◆ **Your instructions**: Give the data again exactly as it appears.

◆ **Available records**:
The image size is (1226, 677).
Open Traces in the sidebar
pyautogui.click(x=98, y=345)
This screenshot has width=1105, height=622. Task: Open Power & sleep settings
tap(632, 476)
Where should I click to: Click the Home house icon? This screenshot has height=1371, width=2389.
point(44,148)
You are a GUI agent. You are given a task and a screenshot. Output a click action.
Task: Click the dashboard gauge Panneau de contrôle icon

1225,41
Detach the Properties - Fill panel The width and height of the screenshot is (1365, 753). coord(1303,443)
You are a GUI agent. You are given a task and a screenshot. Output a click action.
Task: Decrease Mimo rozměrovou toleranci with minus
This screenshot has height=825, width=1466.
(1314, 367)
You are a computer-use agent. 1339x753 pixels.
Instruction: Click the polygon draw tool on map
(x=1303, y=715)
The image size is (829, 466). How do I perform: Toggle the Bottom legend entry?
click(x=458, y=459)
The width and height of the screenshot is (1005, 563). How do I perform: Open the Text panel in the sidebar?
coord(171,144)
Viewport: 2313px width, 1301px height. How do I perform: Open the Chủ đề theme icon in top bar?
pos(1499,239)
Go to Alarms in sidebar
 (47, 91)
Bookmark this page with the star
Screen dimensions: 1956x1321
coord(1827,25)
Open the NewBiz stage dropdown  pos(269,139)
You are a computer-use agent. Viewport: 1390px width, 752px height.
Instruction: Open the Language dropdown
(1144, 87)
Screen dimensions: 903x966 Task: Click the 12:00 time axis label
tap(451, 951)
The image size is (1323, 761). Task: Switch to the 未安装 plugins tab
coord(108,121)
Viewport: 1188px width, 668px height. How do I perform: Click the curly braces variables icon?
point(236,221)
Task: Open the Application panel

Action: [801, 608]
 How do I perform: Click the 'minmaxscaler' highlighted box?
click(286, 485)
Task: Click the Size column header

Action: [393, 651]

◆ **Answer space**:
The image size is (1226, 677).
Open Traces in the sidebar
pyautogui.click(x=98, y=345)
This screenshot has width=1105, height=622. Task: Open Power & sleep settings
tap(632, 476)
Where should I click to: Click the Home house icon? This screenshot has height=1371, width=2389.
point(44,148)
You are a GUI agent. You are given a task and a screenshot. Output a click action.
Task: Click the dashboard gauge Panneau de contrôle icon

1225,41
Detach the Properties - Fill panel The width and height of the screenshot is (1365, 753). coord(1303,443)
You are a GUI agent. You are given a task and a screenshot. Output a click action.
Task: Decrease Mimo rozměrovou toleranci with minus
This screenshot has height=825, width=1466.
(1314, 367)
You are a computer-use agent. 1339x753 pixels.
Instruction: Click the polygon draw tool on map
(x=1303, y=715)
The image size is (829, 466). How do I perform: Toggle the Bottom legend entry?
click(x=458, y=459)
The width and height of the screenshot is (1005, 563). How do I perform: Open the Text panel in the sidebar?
coord(171,144)
Viewport: 2313px width, 1301px height. How do I perform: Open the Chủ đề theme icon in top bar?
pos(1499,239)
Go to Alarms in sidebar
 (47, 91)
Bookmark this page with the star
Screen dimensions: 1956x1321
coord(1827,25)
Open the NewBiz stage dropdown  pos(269,139)
You are a computer-use agent. Viewport: 1390px width, 752px height.
Instruction: Open the Language dropdown
(1144, 87)
Screen dimensions: 903x966 Task: Click the 12:00 time axis label
tap(451, 951)
The image size is (1323, 761). Task: Switch to the 未安装 plugins tab
coord(108,121)
Viewport: 1188px width, 668px height. How do I perform: Click the curly braces variables icon?
point(236,221)
Task: Open the Application panel

Action: [801, 608]
 How do I perform: Click the 'minmaxscaler' highlighted box?
click(286, 485)
Task: Click the Size column header

Action: [393, 651]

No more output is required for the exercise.